● production instances

E-Groups restructuration

Goal: reduce the number of people that have root access on the boxes, and separate roles from eos-admins

The proposal is to have 3 e-groups:

eos-(servicemanagers|operations|root): root access to nodes, owner of machines, LanDB
eos-tickets: Base SNOW team feeding eos-snow-3rdline
eos-admins: Communications, discussions (also external people involved)

GIT workflow evolution proposal

The idea is to prevent the following spaghetti-like git history that is very hard to follow, difficult to "merge", error prone and time consuming on top of that.

Desired:

Why

Having a clean history is important in order to understand what happened and what changed in a repo. Fixing merge problems and conflicts is very time consuming (it took me ~2 hours to fix the first spaghetti plate)

How:

=> Mimicking the AI workflow

Stop pushing on master (except for emergency changes)

Use feature branches for new features, then open a merge request for QA
Merge request from feature branch to QA
Merge request from QA to Master (with X approvals).
- Allows for code review, advices and improvements

Additional resources:

http://kensheedlo.com/essays/why-you-should-use-a-rebase-workflow/

https://randyfay.com/content/rebase-workflow-git

Retirement: Several EOSPPS (and some "gateway") machines need to go until mid-November. Need to get some (12?) non-diskserver 10Gb physical machines as gateways (FTP, SMB), under discussion with Bernd, with dedicated uplink.

● CERNBOX and EOSUSER

"Marek" incident : incrementally copied logfile, needs update, compact = schedule for in 2 weeks? (good, get several bugfixes).

● FUSE and client versions

v4.1.30 is in qa, production on Monday: CRM-2426

If OK, this version should go to desktops (tickets or "magic" KOJI tag?)

● Citrine rollout

EOSALICE

Upgraded yesterday to 4.1.30 (almost) in time.

Uncovered some issues, fixed in master:

EOS-2016: FST crashes when removing ghost entries
EOS-2017: MGM crash on FSCK

EOSLHCB is already running 4.1.30, EOSPUBLIC will likely be updated to the next 4.1.31 once released.

Further planning: 4.1.31 is getting serious "testing", timeframe for updating EOSATLAS (affected by imbalance between Meyrin/Wigner) and EOSCMS is January.

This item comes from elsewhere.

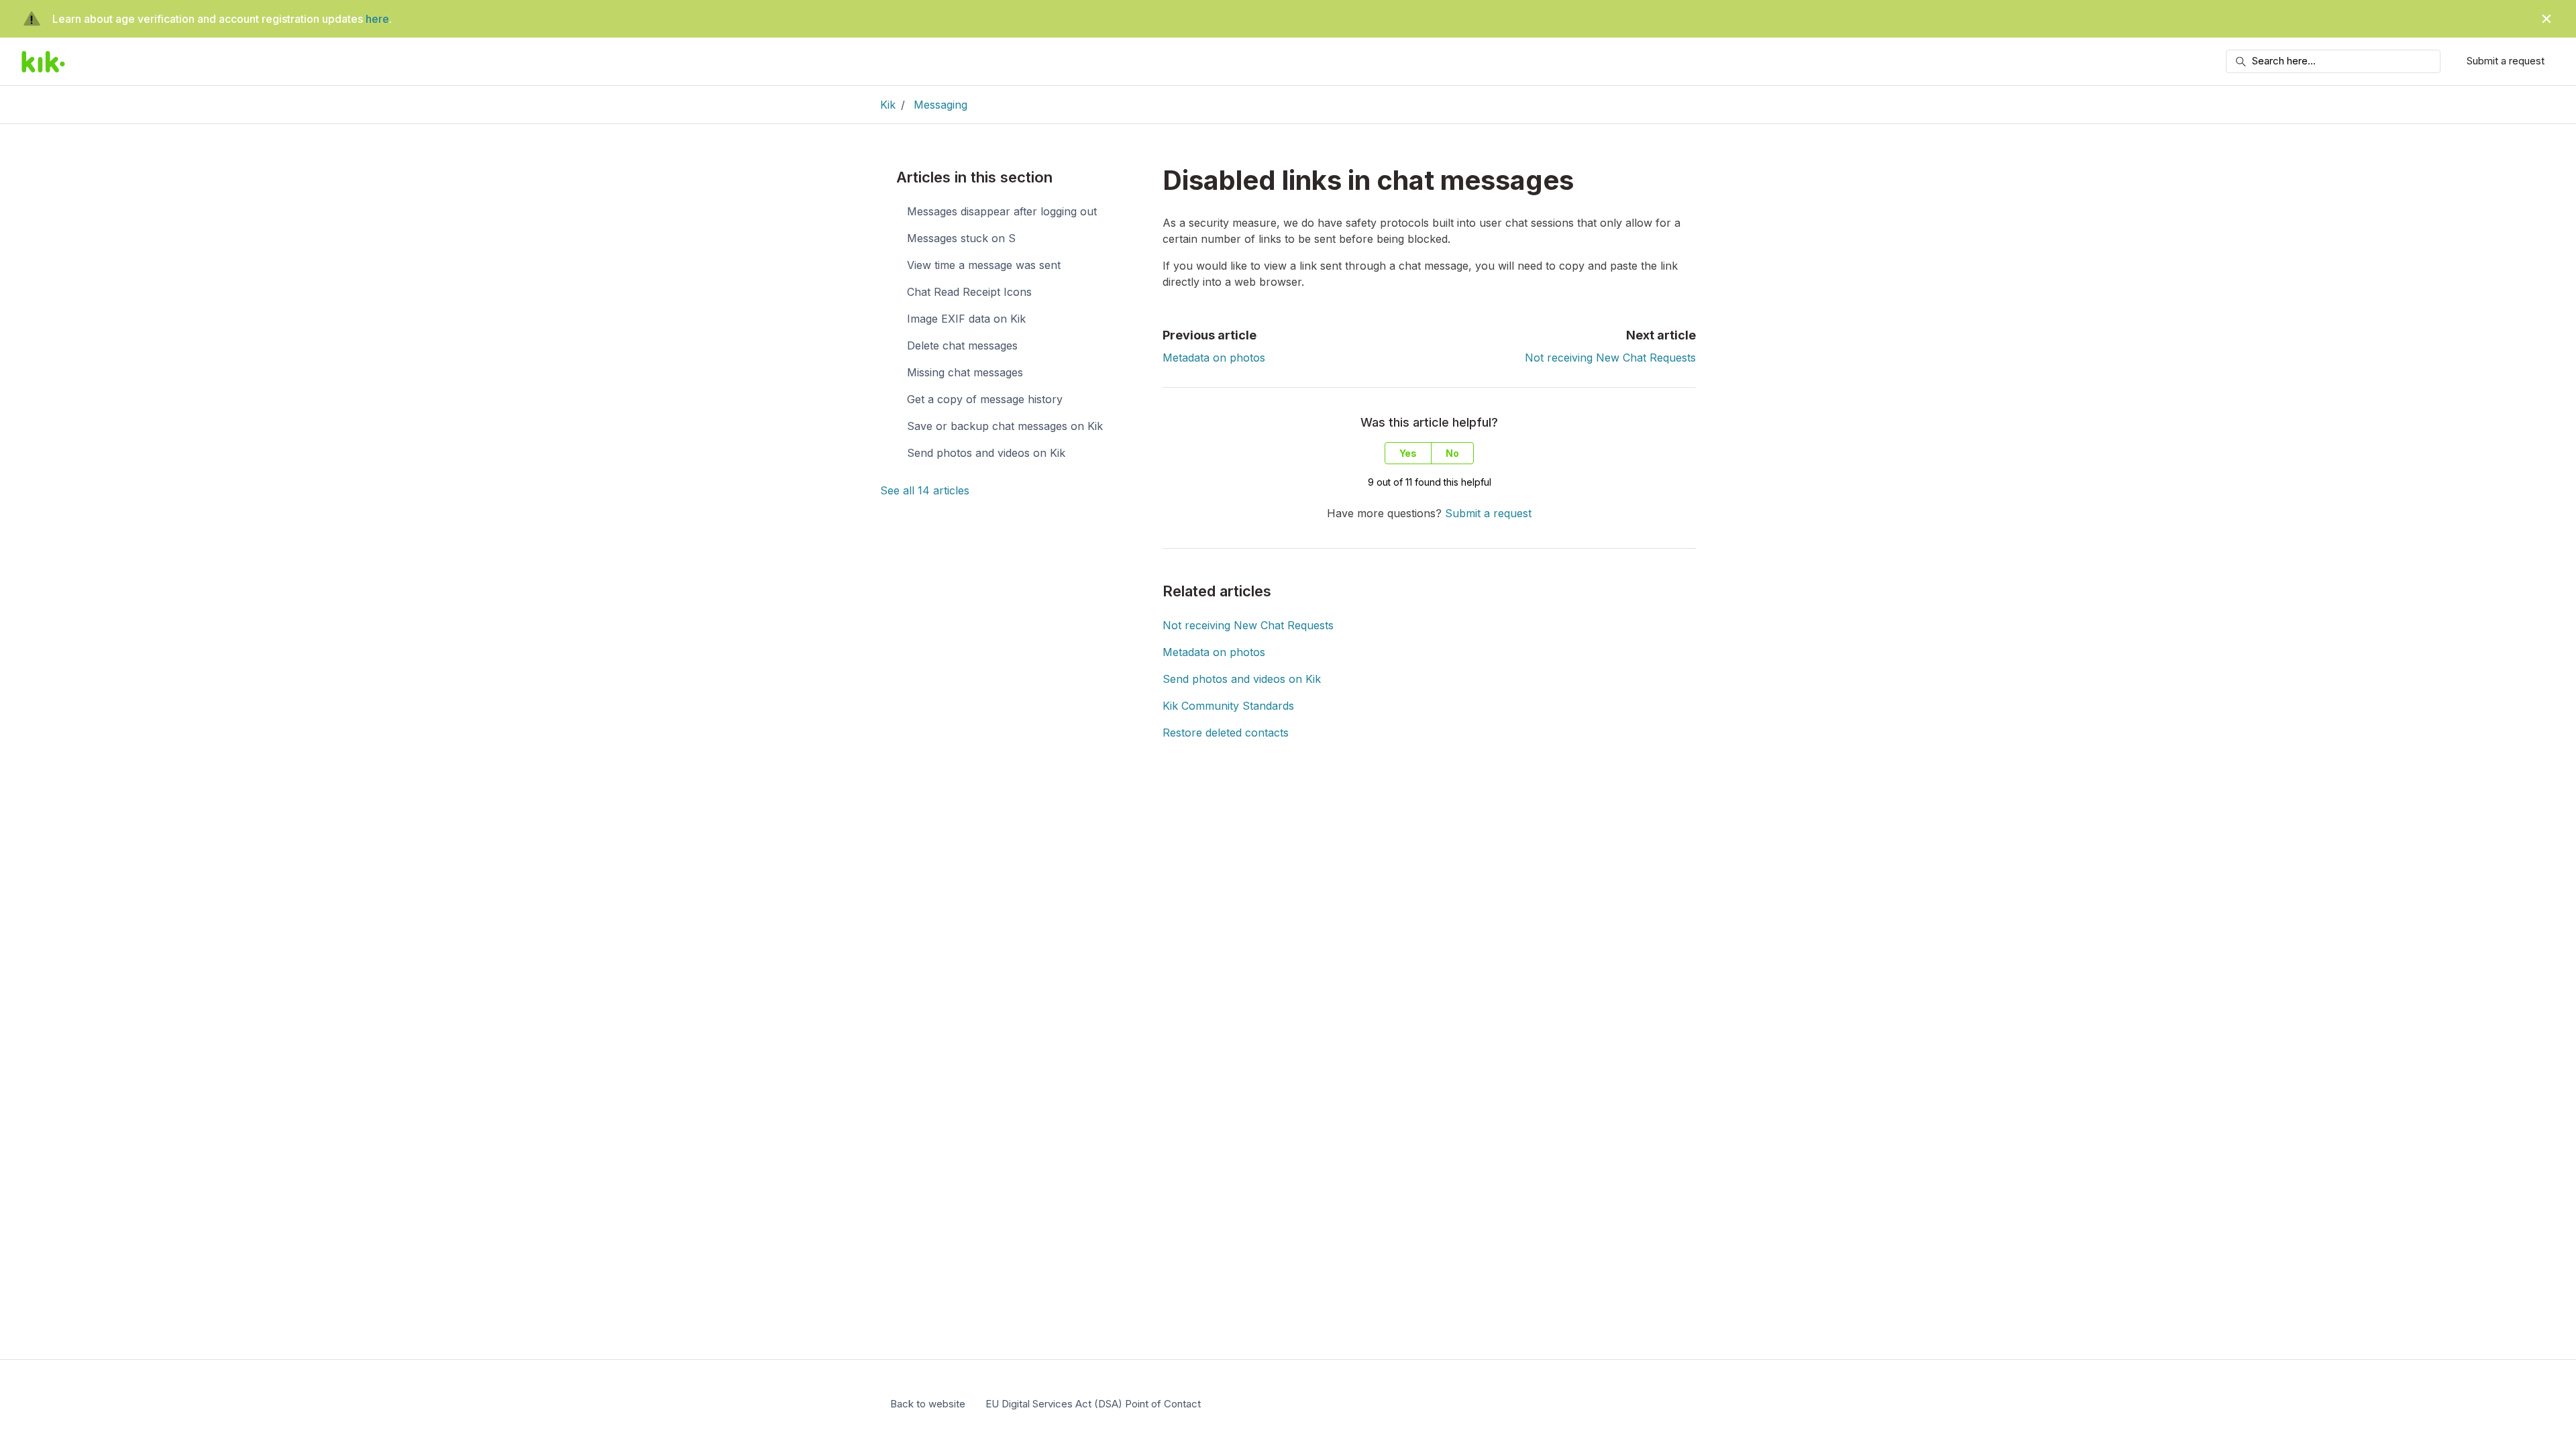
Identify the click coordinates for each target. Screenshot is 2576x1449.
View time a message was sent (984, 265)
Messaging (940, 104)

EOSUSER still unclear, needs more testing (EOSBACKUP will go first, then get the new namespace; EOSUAT being set up to test for EOSUSER).

One "big memory" headnode has gone missing - have 2 (with spinning disk) that can get recycled,but would like bigmem+SSD for EOSALICE.

● SWAN

EOSUSER is still using the per-machine Kerberos principal (until next restart), SWAN dropped them (now back)

● nextgen FUSE

- incorporate local cache cleaner

- enable global byte-range locks

- enable global fsync coordination (open delayed until any client finished his fsync)

- add max file-size support returning EFBIG

- adding rudimentary quota honoring on client side

Progressing as planned.

Server-side is assumed to be ready on Monday (Luca would like pre-/post tags ..)

CDo we set up some "experimental" area on some instance (on EOSUAT?)

"eosfusebind": need to keep compat, even if no longer needed.

● Samba

Samba update this morning (tons of RPMs from 7.4 distrosync) left this in inconsistent state, OK after restart (also affected SWAN).

Webcast uses this, and had "VIP" HR webcast shortly afterwards = ticket. SMB service status needs to be sorted out (Massimo?), also need to add (more) monitoring.